Livre scolaire : Pourquoi il est cher?

 

    Tous les intrants des manuels scolaires, dont notamment le papier et les encres sont importés, d’où leur cherté. Selon le chef de cabinet au ministère de l’Education nationale, l’Etat continue cependant de subventionner les prix.

      Nombreux sont les parents qui se plaignent de la cherté des manuels scolaires que doivent acquérir leurs enfants à l’occasion de chaque rentrée. Pour Ahcène Lara, chef de cabinet au ministère de l’Education nationale néanmoins, cela est loin d’être le cas. «Le manuel scolaire n’est pas cher», a-t-il affirmé ce matin sur les ondes de la Chaîne III de la Radio nationale.
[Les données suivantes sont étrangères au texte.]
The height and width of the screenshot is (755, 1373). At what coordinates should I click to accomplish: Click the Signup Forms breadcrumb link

Tous les intrants sont importés : le papier, les encres, et ça coûte très cher», a-t-il expliqué. Soulignant que le coût des manuels du primaire varie entre 1 000 et 1 100 DA, ceux du moyen entre 1 200 et 1 500 DA et ceux du secondaire entre 1 500 et 2 600 DA, l’invité de la Chaîne III a indiqué que ces prix sont très raisonnables au regard des frais engagés pour la réalisation, le transport et la distribution de ces livres. «Nous avons des manuels qui ne sont pas du tout chers comparativement à ceux de nos voisins», a-t-il poursuivi, non sans faire remarquer que l’Etat continue à subventionner leurs prix. Cela dit, et à la question de savoir pourquoi les pouvoirs publics n’ont pas fait appel aux services des privés pour l’impression du livre scolaire, M. Lara a répondu en affirmant que les entreprises publiques sous-traitent avec les privés et «cela se passe très bien». «Avoir comme interlocuteur cinq à six entreprises, c’est plus gérable», a-t-il ajouté. Par ailleurs, le chef de cabinet au ministère de l’Education a relevé que les manuels scolaires sont réalisés sur la base d’un programme préparé par des «groupes spécialisés de discipline qui se réfèrent à un référentiel global». Quant aux programmes, ils sont établis sur la base d’études comparatives : «Nous nous sommes inspirés de ce qui se fait de par le monde, nous avons comparé les systèmes éducatifs.» Mieux encore, «les programmes ont été étudiés par des experts de l’Unesco qui ont avalisé les manuels du primaire et du moyen, nous avons eu donc l’expertise internationale», a déclaré M. Lara pour qui les programmes et les manuels restent encore à parfaire. Dans ce sens, il n’a pas exclu l’éventualité d’alléger les programmes actuels à l’avenir. «Cela entre dans le cadre de la deuxième phase de la réforme, nous allons évaluer et corriger tout ce qui a été fait sur la base des recherches que nous allons mener, des débats et des remarques des spécialistes», a-t-il dit à ce propos.